-- Exercises --
1) Answer these questions from the county route text:
(a) What was Johnson Avenue originally called?
(b) On what date was the road officially designated CR 112?
(c) What is the name of the street that County Route 113 runs along?
2) Please summarize the county route text in two sentences.

-- Reading text --
==========

Johnson Avenue was originally known as Moscow Avenue, and reached as far north as the vicinity of Ronkonkoma Station until the Long Island MacArthur Airport was built. The road was officially designated CR 112 on April 30, 1964.

- Major intersections

| Location | mi | km | Destinations | Notes |
| Sayville–Bohemia line | 0.0 | 0.0 | NY 27 / Johnson Avenue south – New York, Montauk | Exit 50A on NY 27; continues south without designation |
| Bohemia–Ronkonkoma line | 1.5 | 2.4 | NY 454 to NY 27 / I-495 |  |
| Ronkonkoma | 1.7 | 2.7 | Long Island MacArthur Airport |  |
1.000 mi = 1.609 km; 1.000 km = 0.621 mi

==County Route 113==

County Route 113 is an unmarked street named Stephen Hands Path near the village of East Hampton. The route was established in 1966, and the intended northern terminus was to be at the formerly proposed CR 59.

==========

-- Dataset excerpts --

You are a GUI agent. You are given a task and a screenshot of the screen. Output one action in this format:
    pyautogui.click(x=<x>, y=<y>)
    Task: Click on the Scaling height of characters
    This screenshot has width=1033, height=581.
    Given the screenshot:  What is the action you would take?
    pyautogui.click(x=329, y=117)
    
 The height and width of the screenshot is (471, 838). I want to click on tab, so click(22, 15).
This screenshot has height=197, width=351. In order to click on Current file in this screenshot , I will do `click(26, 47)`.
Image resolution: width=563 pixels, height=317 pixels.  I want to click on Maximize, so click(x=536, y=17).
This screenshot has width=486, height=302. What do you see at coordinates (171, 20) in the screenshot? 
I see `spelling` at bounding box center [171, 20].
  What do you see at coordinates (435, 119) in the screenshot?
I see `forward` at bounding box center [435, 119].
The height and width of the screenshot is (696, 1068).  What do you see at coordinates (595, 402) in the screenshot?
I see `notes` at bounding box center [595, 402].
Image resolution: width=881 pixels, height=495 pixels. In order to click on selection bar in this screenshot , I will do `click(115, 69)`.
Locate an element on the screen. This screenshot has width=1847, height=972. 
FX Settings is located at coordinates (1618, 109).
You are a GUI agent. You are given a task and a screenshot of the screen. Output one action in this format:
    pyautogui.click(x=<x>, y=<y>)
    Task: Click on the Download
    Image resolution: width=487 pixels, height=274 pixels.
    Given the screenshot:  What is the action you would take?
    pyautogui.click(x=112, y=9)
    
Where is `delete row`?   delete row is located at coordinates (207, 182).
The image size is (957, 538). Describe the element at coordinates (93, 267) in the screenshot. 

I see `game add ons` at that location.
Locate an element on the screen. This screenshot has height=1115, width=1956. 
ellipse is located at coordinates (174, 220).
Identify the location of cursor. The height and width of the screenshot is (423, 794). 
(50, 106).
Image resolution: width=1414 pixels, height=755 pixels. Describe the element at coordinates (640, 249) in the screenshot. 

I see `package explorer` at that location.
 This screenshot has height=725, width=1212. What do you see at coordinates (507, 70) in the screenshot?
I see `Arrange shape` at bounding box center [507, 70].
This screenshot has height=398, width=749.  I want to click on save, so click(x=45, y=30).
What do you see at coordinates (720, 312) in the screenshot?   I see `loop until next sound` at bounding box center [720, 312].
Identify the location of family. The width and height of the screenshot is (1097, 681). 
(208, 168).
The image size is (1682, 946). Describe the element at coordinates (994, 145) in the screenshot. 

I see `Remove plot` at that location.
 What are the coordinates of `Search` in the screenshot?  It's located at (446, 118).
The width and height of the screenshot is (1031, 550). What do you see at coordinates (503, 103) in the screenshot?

==========

-- Answer list --
1)
(a) Moscow Avenue
(b) April 30, 1964
(c) Stephen Hands Path

2) Johnson Avenue, once called Moscow Avenue, reached as far north as the vicinity of Ronkonkoma Station until Long Island MacArthur Airport was built, and it was officially designated CR 112 on April 30, 1964. County Route 113 is an unmarked street named Stephen Hands Path near East Hampton, established in 1966 with a northern terminus intended at the formerly proposed CR 59.